● TASKS:
A. Name every R script listed in the ANTARES pipeline description below.
B. Answer these questions from the ANTARES pipeline description below:
(i) Which tool quantifies TE expression in each tumor sample?
(ii) What is the minimum length of the putative ORFs that are kept?
(iii) Which tool aligns the peptide sequences against the two protein databases?
C. Carry on the ANTARES pipeline description below from its last sentence.

● SOURCE PASSAGE:
The ANTigens from Repetitive ElementS (ANTARES) pipeline allows detecting high quality antigens derived from expressed tumor-associated transposable elements.
The pipeline consists in the following steps:
tumor_associated_TE.R: TE expression is quantified in each tumor sample using featureCounts by enabling optimal parameters for counting reads mapping on repetitive genomic regions. Tumor specific TEs are filtered with differential analysis
potential_peptide-coding_TE.R: The second step of the workflow detects potential peptidecoding TE. Briefly, the nucleotide sequences of each tumor associated TE are formatted into 6 possible frames and only putative ORFs of at least 10 aminoacids from their translated sequences are retained.
false_positive_filter.R: The third step reduces the number of false-positive TE-derived peptides by aligning their sequences against two pre-built databases of known proteins (one specific for LTR and one for LINE TE families) using Blastp.

● Pixel coordinate grounding data:
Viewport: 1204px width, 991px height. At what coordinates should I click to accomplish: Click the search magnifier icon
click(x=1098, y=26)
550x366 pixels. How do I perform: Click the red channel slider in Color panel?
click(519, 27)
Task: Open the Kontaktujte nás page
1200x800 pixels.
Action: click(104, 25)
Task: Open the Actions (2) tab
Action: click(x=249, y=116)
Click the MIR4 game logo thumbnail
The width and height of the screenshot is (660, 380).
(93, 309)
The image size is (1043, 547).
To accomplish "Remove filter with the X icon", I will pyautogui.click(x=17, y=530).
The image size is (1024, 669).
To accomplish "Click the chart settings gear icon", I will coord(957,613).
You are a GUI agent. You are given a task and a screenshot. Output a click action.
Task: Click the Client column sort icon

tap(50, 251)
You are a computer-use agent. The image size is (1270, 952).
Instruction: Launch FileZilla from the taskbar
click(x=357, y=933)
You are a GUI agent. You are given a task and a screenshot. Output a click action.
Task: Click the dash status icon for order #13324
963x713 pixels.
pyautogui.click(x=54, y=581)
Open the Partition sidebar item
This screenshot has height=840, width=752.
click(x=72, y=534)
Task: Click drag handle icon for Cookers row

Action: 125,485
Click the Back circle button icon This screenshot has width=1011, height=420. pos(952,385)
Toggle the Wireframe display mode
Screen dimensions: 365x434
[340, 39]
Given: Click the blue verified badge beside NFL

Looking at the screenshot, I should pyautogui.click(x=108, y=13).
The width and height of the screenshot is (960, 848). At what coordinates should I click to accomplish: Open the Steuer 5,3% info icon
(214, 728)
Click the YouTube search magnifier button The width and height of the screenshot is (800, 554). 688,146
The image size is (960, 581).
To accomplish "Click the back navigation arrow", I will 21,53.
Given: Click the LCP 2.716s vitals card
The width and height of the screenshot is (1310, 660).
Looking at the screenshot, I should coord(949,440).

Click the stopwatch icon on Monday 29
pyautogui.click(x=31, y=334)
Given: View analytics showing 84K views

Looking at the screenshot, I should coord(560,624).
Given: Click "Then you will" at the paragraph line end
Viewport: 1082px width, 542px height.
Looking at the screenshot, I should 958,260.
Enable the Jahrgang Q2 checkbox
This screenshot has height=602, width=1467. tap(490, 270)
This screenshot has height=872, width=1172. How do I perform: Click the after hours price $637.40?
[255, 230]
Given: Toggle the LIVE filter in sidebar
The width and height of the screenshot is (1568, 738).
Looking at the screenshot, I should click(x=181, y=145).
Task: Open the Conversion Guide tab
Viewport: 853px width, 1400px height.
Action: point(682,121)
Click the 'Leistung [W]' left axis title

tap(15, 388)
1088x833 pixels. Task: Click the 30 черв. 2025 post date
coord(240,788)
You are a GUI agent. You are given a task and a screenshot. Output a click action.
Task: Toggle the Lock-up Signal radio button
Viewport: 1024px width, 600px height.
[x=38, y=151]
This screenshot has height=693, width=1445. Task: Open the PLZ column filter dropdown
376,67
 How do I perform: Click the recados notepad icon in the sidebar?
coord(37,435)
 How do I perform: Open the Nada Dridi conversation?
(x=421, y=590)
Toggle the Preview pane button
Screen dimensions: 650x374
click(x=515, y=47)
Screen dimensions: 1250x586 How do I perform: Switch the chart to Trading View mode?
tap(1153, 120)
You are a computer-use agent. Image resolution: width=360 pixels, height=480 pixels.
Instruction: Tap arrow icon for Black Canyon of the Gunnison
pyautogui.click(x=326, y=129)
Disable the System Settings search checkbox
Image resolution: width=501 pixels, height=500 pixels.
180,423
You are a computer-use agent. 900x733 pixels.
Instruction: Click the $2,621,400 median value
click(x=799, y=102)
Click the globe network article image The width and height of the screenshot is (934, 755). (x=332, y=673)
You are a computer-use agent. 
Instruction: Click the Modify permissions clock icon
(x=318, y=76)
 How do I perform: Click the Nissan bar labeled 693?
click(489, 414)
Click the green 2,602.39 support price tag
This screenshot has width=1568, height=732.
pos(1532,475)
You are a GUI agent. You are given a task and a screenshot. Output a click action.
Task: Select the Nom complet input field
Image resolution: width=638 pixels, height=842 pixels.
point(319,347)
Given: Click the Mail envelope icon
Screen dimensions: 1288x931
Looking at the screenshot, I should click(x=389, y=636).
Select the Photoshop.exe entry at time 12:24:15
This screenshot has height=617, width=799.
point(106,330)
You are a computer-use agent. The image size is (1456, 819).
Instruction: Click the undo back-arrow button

● TASK-BY-TASK ANSWERS:
A.
tumor_associated_TE.R
potential_peptide-coding_TE.R
false_positive_filter.R

B.
(i) featureCounts
(ii) At least 10 amino acids
(iii) Blastp

C.
The required db files used for blast can be obtained as following:
Methionine ORF fasta file for LTR can be download from: http://geve.med.u-tokai.ac.jp/download/
ORF1 e ORF2 fasta file for LINE can be downloaded from NCBI protein database
conda create -n blast -c conda-forge -c bioconda -c defaults blast
conda activate blast
makeblastdb -dbtype prot -in LINE_ORF.fasta -out db_LINE
Only conserved sequences (identity > 90% and e-value < 0.01) are retained and considered as high-quality TE-derived peptides.
Putative antigens derived from the selected peptides are detected using netMHCpan. Given the file of HLA-types for each patient, netMHCpan can be executed as following:
sample_list_file="HLA_per_patient.txt"
netMHCpan_executable="netMHCpan-4.1/netMHCpan"
fasta_file="predicted_peptides_filtered.fasta"
for sample in $(cat "$sample_list_file"); do
output_file="netMHpan_predictions_${sample}.txt"
"$netMHCpan_executable" -f "$fasta_file" -a "$sample" > "$output_file" &
done
antigen_prediction_prioritization.R: Putative antigens are prioritized both for MHC-I binding affinity and recognition potential scores.